Dites si chacune des affirmations suivantes concorde avec l'extrait ci-dessous sur les hormones pinéales, en répondant par oui ou par non et en citant mot pour mot le passage qui tranche. 1. La mélatonine se prend par la bouche le soir au coucher. 2. Contre les troubles psychotiques, on utilise un patch à deux réservoirs. 3. Les hormones du patch seront données à fortes doses.

Extrait à lire.
——

Le traitement des affections dues à une sécrétion insuffisante des trois hormones pinéales nécessite des administrations simultanées :

– de mélatonine, par voie orale, le soir au coucher ;

– et d’un patch transdermique, à 2 réservoirs, contenant la Valentonine et le 6-méthoxy-harmatan, appliqué au coucher et enlevé le matin au réveil.

Le traitement des troubles psychotiques, dus à une production excessive des trois hormones pinéales, consistera à administrer un patch transdermique à 1 réservoir, contenant la Valentonine. Ce patch sera appliqué le matin au réveil et enlevé en cours de journée avant 22h.

Pour la Valentonine et le 6-méthoxy-harmatan, l’état actuel de nos connaissances pharmacologiques de ces 2 hormones endogènes est suffisant pour permettre de mettre rapidement ces nouveaux traitements à la disposition des patients. En effet, elles seront administrées, par voie transdermique par patch, en traitement hormonal substitutif, à de très faibles doses, correspondant aux sécrétions physiologiques de la glande pinéale.

——

[Données de localisation par coordonnées en pixels]
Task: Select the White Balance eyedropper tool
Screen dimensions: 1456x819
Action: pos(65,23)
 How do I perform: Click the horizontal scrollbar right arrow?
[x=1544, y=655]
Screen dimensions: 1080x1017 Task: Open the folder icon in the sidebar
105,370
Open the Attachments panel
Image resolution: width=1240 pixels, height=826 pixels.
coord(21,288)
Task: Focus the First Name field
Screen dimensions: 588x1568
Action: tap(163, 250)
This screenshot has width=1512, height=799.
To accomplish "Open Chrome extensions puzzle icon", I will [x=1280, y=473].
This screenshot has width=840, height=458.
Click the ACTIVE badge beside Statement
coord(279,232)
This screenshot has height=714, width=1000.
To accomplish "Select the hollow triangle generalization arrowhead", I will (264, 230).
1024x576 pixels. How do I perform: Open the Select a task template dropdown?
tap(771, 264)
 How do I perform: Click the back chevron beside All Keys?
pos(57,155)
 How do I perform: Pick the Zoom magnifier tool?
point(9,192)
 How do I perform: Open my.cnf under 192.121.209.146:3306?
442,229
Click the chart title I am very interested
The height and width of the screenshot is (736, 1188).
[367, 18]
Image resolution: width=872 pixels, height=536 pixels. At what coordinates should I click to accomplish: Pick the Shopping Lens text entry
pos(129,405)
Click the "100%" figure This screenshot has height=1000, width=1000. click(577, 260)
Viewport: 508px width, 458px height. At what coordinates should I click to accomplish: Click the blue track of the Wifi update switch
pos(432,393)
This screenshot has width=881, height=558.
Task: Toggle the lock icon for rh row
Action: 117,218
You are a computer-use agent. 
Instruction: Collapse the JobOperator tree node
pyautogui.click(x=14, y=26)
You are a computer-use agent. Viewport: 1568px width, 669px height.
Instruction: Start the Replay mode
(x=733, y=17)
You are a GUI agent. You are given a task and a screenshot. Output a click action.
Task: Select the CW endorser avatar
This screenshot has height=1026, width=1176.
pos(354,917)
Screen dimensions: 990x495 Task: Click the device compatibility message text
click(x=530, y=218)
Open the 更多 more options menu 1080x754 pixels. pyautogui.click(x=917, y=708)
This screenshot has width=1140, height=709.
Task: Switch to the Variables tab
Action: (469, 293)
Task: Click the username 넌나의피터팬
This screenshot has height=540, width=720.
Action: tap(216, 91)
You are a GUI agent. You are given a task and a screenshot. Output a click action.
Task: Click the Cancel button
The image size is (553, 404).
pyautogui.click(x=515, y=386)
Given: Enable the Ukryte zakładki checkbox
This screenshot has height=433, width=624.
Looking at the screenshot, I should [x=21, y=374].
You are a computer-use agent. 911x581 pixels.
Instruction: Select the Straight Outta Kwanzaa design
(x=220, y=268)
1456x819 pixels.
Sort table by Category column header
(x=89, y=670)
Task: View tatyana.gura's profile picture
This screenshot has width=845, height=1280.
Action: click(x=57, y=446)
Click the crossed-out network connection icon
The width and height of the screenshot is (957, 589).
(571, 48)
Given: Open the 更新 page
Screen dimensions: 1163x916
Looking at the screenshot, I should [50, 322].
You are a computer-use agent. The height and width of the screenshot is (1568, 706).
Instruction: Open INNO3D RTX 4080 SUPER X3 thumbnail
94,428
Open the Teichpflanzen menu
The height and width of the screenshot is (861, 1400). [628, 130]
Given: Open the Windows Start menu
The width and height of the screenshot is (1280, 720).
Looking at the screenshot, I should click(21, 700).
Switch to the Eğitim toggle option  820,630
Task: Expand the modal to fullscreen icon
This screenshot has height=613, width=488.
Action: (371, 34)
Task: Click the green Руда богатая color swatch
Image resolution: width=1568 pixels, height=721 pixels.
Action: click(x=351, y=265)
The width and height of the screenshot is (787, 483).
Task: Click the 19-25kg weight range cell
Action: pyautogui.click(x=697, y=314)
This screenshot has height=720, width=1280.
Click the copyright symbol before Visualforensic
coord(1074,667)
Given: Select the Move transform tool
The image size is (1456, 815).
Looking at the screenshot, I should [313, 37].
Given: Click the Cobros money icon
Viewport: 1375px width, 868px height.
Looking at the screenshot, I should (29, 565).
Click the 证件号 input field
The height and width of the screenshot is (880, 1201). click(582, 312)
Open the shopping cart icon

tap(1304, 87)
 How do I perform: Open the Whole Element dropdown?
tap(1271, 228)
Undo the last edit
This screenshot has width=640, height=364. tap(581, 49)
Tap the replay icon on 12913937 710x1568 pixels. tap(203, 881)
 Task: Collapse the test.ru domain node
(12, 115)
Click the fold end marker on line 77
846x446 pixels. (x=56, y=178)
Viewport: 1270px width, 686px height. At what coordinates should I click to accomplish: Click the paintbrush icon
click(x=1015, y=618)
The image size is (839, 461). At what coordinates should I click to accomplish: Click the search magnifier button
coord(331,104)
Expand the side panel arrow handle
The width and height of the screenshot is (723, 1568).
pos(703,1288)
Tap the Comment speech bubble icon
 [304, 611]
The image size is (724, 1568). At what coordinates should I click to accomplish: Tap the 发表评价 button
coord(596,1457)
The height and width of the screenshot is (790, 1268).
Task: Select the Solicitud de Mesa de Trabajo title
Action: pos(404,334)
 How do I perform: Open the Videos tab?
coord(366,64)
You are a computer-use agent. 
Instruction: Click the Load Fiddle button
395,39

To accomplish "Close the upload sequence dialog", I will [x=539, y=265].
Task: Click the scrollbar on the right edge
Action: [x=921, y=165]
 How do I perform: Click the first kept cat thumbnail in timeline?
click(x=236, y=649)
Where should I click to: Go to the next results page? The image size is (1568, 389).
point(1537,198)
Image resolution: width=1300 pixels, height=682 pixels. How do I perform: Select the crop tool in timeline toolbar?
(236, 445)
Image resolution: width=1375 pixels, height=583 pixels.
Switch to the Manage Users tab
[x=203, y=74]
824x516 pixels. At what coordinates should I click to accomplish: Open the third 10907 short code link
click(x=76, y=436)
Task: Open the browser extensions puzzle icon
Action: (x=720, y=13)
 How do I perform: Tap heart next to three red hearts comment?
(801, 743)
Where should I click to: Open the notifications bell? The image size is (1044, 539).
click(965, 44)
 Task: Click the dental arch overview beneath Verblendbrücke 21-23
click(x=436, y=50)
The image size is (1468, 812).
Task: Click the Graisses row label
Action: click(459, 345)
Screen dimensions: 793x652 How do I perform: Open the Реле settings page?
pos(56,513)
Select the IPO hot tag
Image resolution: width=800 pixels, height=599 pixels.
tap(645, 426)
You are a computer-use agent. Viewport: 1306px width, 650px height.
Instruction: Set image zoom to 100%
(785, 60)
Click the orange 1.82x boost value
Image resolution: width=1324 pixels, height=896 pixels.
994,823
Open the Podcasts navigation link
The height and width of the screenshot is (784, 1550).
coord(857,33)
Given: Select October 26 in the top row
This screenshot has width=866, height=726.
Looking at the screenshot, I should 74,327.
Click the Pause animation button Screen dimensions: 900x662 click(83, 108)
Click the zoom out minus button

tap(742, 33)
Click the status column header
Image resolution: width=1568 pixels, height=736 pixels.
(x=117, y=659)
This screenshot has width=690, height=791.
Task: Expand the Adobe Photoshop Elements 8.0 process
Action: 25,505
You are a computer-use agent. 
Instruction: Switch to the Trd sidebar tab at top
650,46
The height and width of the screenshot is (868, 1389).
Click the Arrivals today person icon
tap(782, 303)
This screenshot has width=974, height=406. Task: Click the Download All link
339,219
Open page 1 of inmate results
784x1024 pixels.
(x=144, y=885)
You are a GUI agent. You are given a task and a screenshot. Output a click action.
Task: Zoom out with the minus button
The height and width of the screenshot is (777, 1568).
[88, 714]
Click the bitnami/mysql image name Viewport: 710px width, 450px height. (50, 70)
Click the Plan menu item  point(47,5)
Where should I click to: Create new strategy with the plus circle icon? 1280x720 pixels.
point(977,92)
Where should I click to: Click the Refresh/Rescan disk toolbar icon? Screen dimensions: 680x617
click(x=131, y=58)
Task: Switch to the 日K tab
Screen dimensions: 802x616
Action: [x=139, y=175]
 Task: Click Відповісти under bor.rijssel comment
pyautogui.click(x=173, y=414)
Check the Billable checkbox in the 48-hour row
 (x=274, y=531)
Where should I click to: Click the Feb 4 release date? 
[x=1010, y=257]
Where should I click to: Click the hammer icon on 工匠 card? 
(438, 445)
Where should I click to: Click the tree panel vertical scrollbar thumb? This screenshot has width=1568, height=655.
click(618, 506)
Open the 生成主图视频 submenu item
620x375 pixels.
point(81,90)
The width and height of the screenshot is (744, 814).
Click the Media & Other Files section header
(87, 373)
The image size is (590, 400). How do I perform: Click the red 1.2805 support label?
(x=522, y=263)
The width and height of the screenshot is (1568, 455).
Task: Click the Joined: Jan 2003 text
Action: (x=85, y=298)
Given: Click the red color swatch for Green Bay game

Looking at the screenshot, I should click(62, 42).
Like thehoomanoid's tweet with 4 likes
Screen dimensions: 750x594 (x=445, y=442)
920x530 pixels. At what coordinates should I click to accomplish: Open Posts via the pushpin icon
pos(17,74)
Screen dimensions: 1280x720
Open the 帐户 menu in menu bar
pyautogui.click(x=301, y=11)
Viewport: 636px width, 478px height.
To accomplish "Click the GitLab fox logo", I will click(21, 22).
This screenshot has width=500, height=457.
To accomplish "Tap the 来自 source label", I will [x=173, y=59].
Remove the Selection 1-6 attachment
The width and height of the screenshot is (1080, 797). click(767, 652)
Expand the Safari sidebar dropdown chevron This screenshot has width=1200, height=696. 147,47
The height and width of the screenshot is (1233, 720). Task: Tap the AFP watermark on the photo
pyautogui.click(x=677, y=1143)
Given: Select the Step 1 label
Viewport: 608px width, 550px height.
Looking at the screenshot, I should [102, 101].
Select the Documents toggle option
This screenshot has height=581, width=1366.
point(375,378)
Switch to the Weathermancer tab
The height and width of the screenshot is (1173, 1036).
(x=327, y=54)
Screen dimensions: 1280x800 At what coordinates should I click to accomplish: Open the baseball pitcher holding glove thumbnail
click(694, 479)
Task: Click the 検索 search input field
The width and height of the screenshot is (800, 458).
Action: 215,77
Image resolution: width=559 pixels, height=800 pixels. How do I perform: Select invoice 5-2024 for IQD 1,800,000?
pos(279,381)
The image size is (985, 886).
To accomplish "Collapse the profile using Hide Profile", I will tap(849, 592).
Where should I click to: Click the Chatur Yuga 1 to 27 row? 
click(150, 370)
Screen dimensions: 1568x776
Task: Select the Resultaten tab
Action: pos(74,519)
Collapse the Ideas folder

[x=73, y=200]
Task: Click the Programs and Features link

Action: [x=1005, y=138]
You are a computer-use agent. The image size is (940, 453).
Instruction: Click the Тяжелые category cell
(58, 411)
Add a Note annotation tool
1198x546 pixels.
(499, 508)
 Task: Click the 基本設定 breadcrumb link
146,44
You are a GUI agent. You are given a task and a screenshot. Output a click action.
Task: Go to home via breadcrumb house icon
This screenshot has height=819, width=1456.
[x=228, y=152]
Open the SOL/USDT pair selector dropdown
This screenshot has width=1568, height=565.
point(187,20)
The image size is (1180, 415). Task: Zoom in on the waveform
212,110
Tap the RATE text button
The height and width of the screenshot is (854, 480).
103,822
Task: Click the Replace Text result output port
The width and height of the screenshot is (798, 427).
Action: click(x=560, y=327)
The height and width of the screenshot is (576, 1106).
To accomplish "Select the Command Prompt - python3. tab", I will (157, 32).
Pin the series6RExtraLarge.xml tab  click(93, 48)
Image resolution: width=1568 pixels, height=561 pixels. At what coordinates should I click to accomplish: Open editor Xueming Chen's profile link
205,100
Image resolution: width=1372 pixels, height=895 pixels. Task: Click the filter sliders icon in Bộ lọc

——

Réponse.
1. Oui : « de mélatonine, par voie orale, le soir au coucher »
2. Non : « un patch transdermique à 1 réservoir, contenant la Valentonine »
3. Non : « à de très faibles doses, correspondant aux sécrétions physiologiques de la glande pinéale »